[WRITTEN REQUEST] Reproduce the following data word for word, leaving out the pictures.

[DATA SUPPLIED]
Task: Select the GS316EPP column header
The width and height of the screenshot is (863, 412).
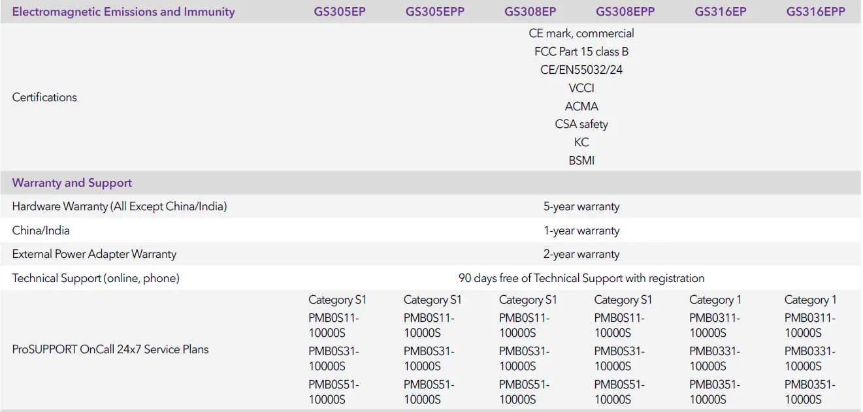Action: point(815,11)
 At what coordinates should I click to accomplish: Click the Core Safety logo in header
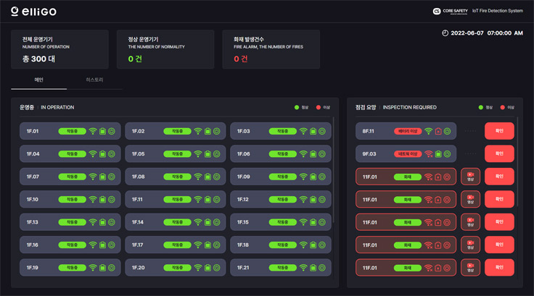[x=449, y=11]
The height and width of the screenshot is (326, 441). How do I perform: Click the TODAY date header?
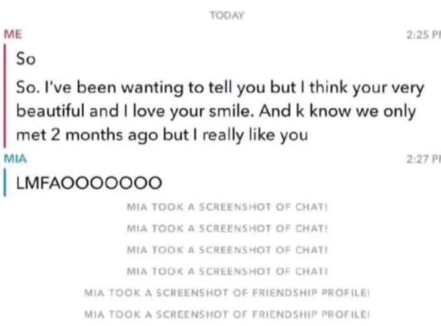(x=224, y=16)
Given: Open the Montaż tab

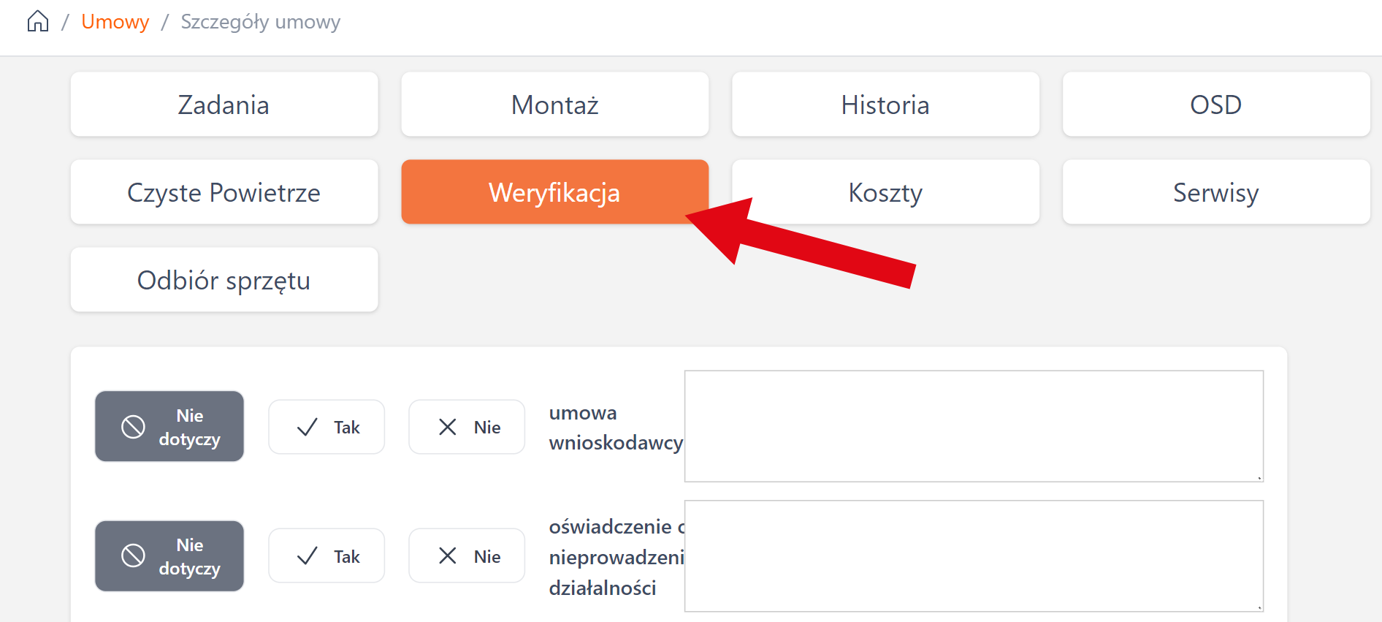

[FULL RESPONSE]
Task: Select the GS316EPP column header
The width and height of the screenshot is (863, 412).
Action: point(815,11)
 At what coordinates should I click to accomplish: Click the Core Safety logo in header
[x=449, y=11]
The height and width of the screenshot is (326, 441). How do I perform: Click the TODAY date header?
(x=224, y=16)
Given: Open the Montaż tab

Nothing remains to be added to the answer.